■ GOAL OF THE EXERCISE ■
Below are the entries to work from; restate word for word the portion that opens with the line containing "738x1568 pixels." and closes with the line containing "three-dot overflow menu", keeping both.

■ RECORDS TO PROCESS ■
--
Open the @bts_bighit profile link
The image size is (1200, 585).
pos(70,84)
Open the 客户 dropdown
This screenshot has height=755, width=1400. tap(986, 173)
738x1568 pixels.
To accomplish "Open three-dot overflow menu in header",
--
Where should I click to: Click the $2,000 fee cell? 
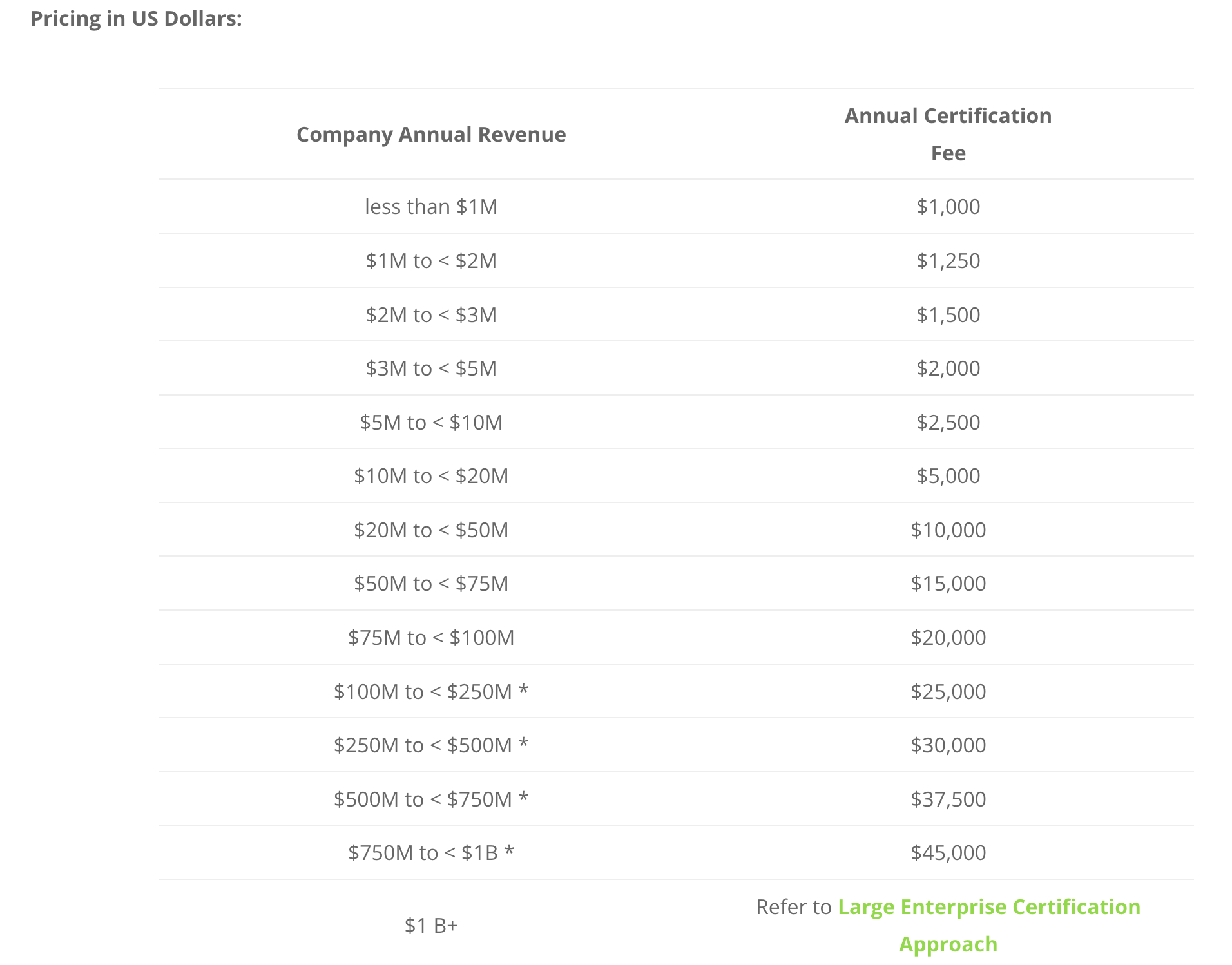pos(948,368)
--
■ WRITTEN ANSWER ■
738x1568 pixels.
To accomplish "Open three-dot overflow menu in header",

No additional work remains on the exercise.